Get the last occurring subarray containing a qualifying column value

Question

In PHP they have non-integer indexes to access arrays. So you must iterate over an array using a foreach loop. This becomes problematic when you need to take some decision.

For example this array sample

"result": [
    {
      "timeStamp": "1622101761",
      "value": "468538",
    },
    {
      "timeStamp": "1622111811",
      "value": "3489422753882542",
    },
    {
      "timeStamp": "1622111814",
      "value": "468538",
    },
    {
      "timeStamp": "1622111816",
      "value": "28381635",
    }
]

I need to find the last array with condition value "468538" and must be the last item of array, how could I do this?
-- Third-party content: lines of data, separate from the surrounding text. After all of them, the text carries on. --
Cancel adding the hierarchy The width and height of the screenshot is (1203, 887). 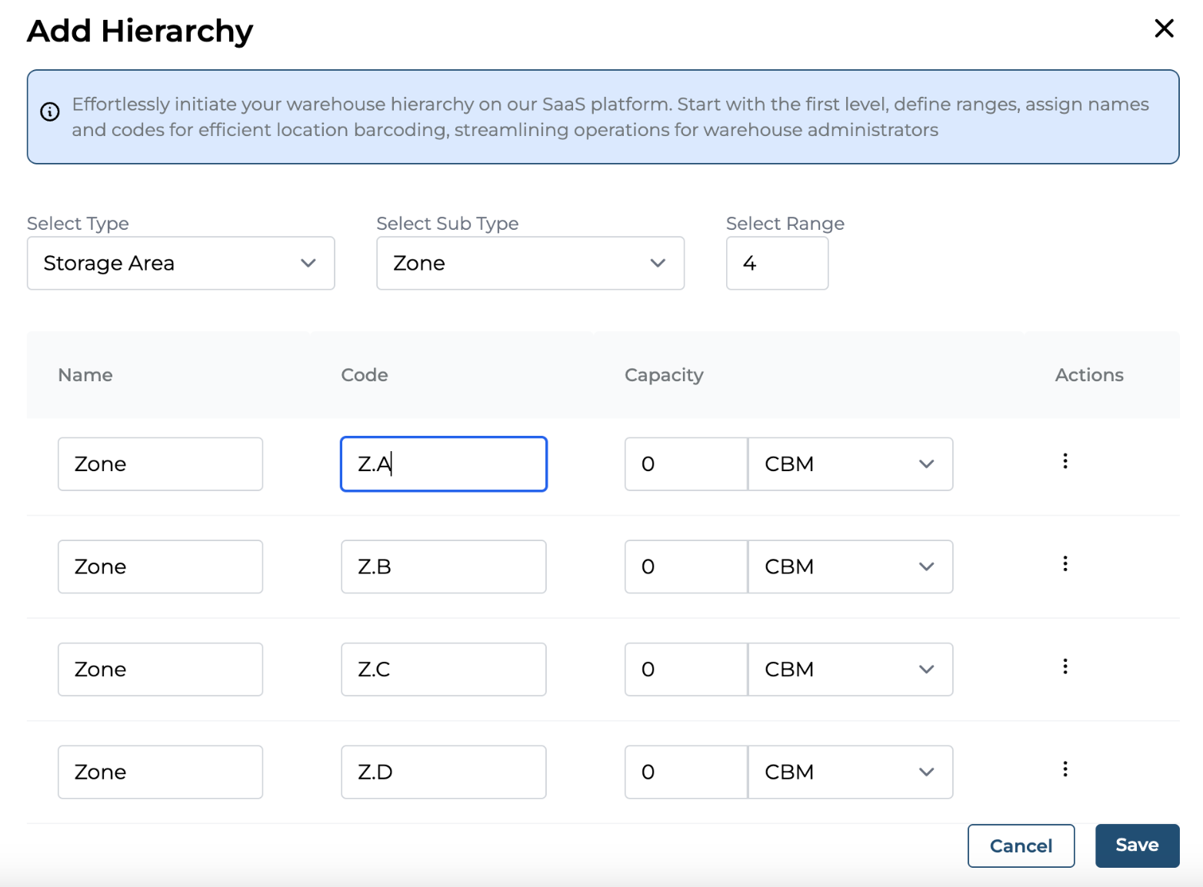(1021, 846)
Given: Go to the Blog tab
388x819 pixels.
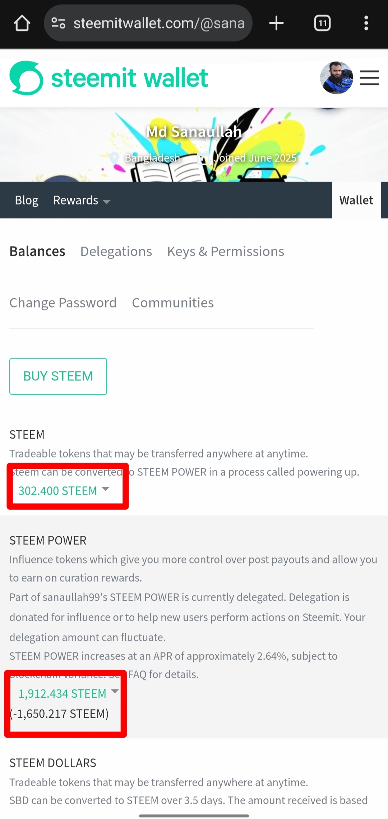Looking at the screenshot, I should pyautogui.click(x=27, y=200).
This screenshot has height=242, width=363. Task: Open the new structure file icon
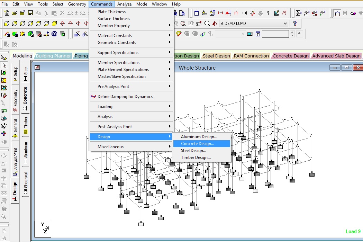coord(7,13)
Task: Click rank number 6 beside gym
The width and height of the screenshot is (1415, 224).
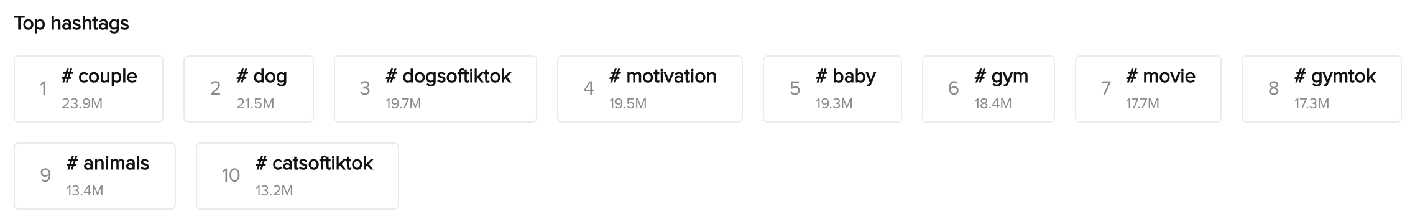Action: pyautogui.click(x=953, y=88)
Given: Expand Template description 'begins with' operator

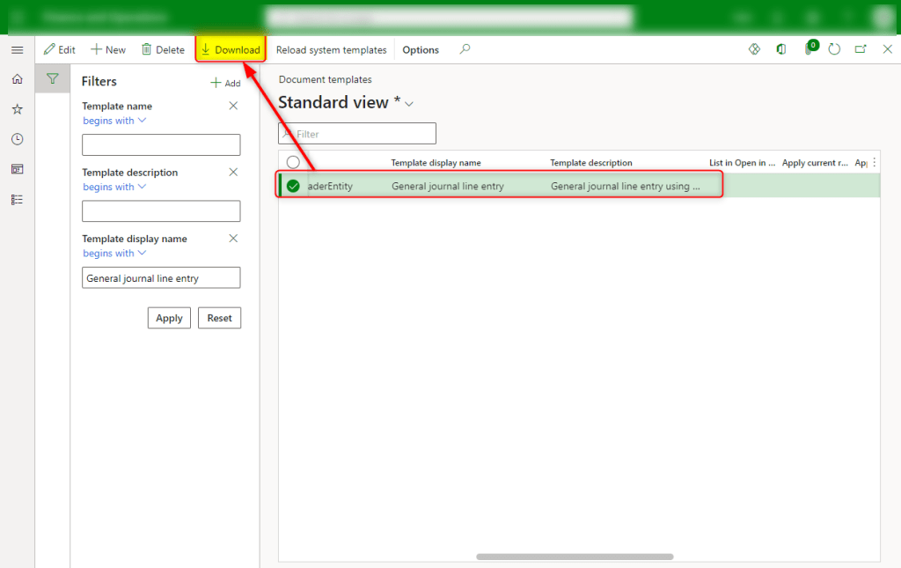Looking at the screenshot, I should [x=114, y=187].
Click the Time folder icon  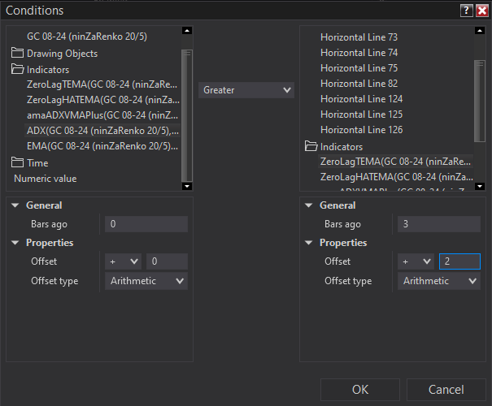(x=18, y=163)
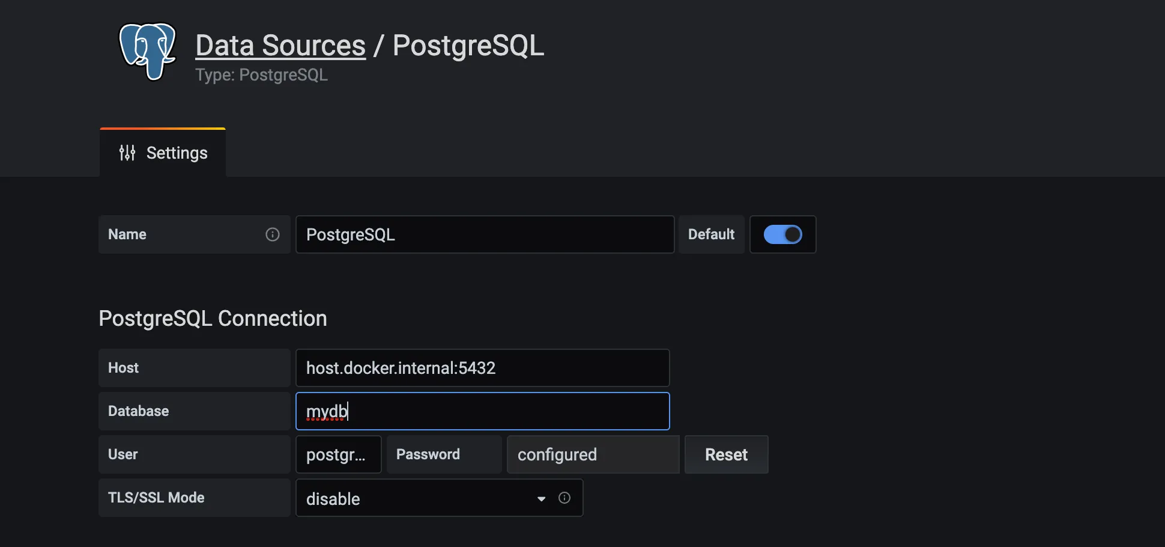Image resolution: width=1165 pixels, height=547 pixels.
Task: Click the PostgreSQL elephant logo
Action: click(x=147, y=50)
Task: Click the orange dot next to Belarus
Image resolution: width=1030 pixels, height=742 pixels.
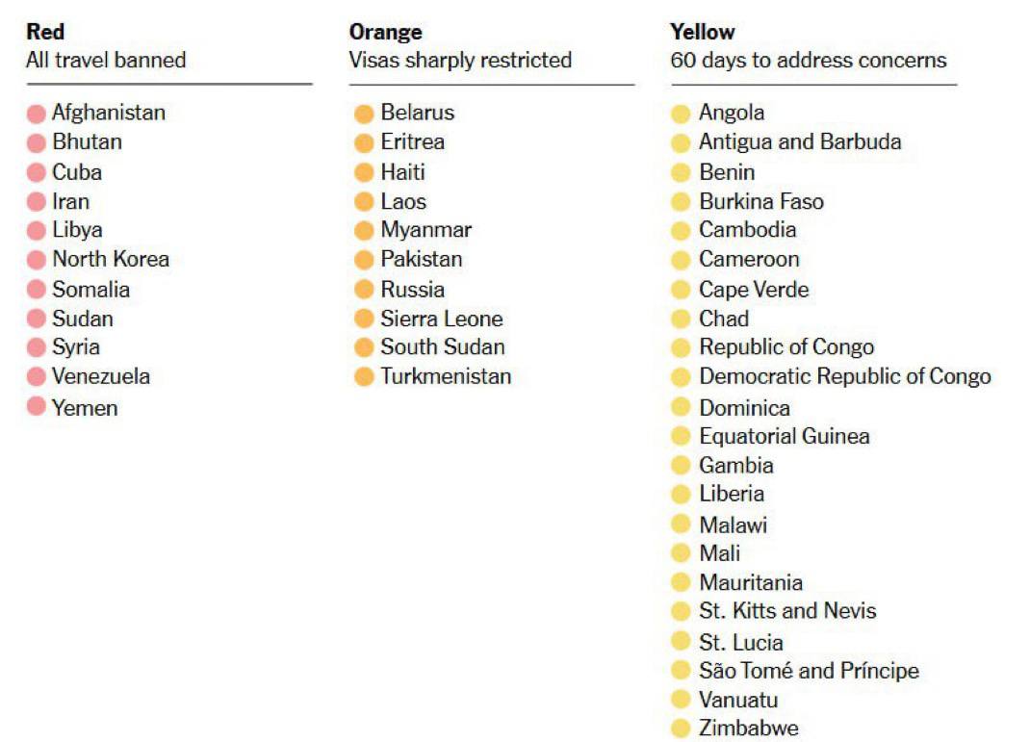Action: pos(364,114)
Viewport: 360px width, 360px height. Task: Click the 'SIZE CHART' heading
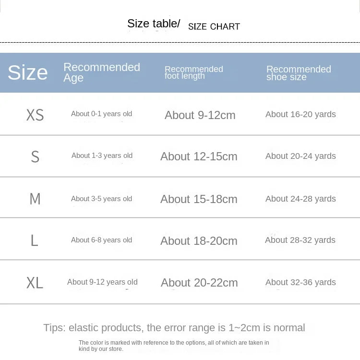pyautogui.click(x=214, y=26)
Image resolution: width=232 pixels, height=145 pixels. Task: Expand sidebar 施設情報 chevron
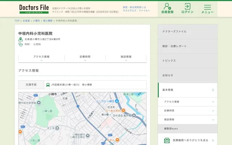[213, 119]
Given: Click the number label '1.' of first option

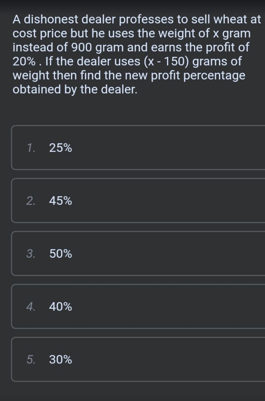Looking at the screenshot, I should pos(31,148).
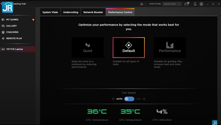Select the Quiet performance mode

pos(88,47)
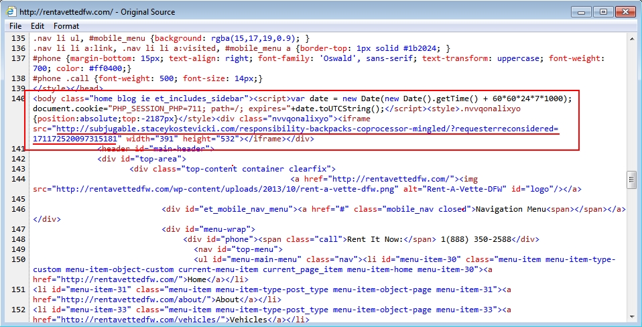Open the Edit menu

point(37,25)
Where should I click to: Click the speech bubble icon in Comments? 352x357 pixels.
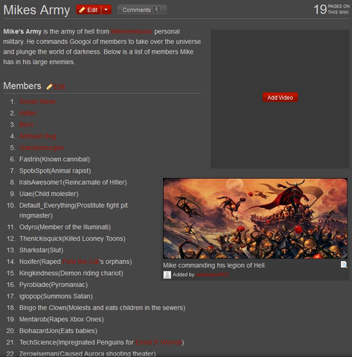click(156, 10)
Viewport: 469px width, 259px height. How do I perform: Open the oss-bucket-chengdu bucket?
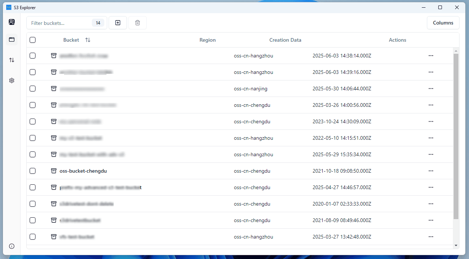83,171
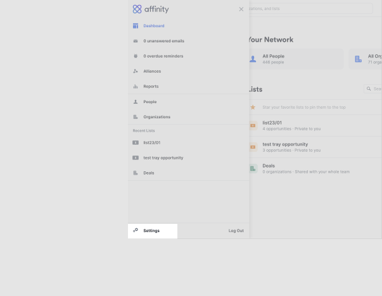
Task: Open Dashboard from the sidebar
Action: pyautogui.click(x=153, y=26)
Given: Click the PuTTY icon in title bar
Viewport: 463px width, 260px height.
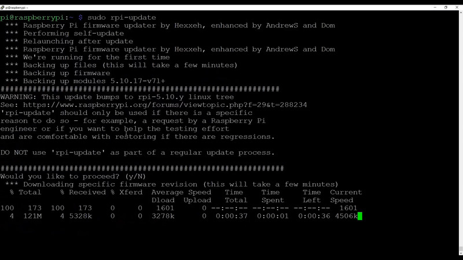Looking at the screenshot, I should (3, 8).
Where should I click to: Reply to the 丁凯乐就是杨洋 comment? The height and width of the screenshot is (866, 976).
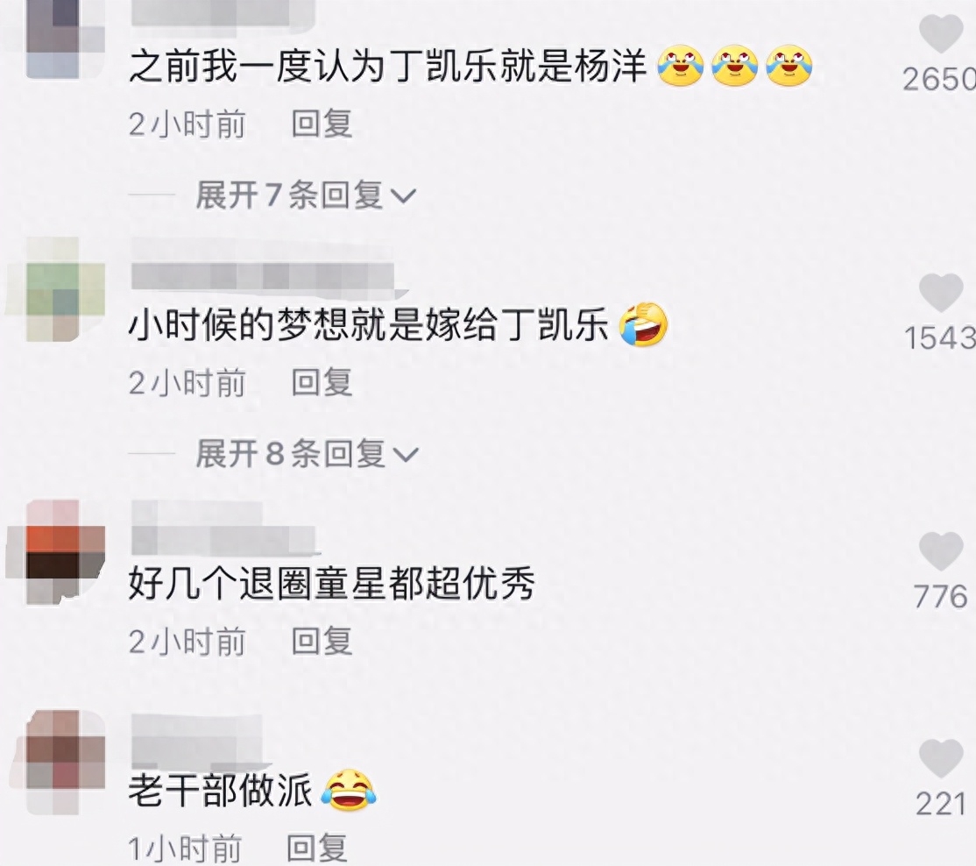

Already create this code but no luck

  foreach ($array as $key => $value) {
      if (!next($array )) {
        if ($value['value']=="468538") {
          // last element with value 468538
          echo '<pre>';
          print_r($key);
          echo '</pre>';
          echo '<pre>';
          print_r($value);
          echo '</pre>';
        }
      } else {
          // not last element
      }
  }

but it show nothing, I need it to show it as a result

Array
(
    [timeStamp] => 1622111814
    [value] => 468538
)

Answer 1

The result array you're looping over is a numerically indexed array (JSON arrays are always indexed, JSON uses objects for associative arrays), so you don't have to worry about about non-numeric indexes.

Use array_search(), array_column(), and array_reverse() to find the index of the last element of the array with value = 468538.

Then when you're iterating over the array, you can check if this is the current index.

$special_index = count($array) - array_search("468538", array_reverse(array_column($array, "value"))) - 1;

foreach ($array as $i => $value) {
    if ($i === $special_index) {
        // do stuff for the special element
    } else {
        // do stuff for other elements
    }
}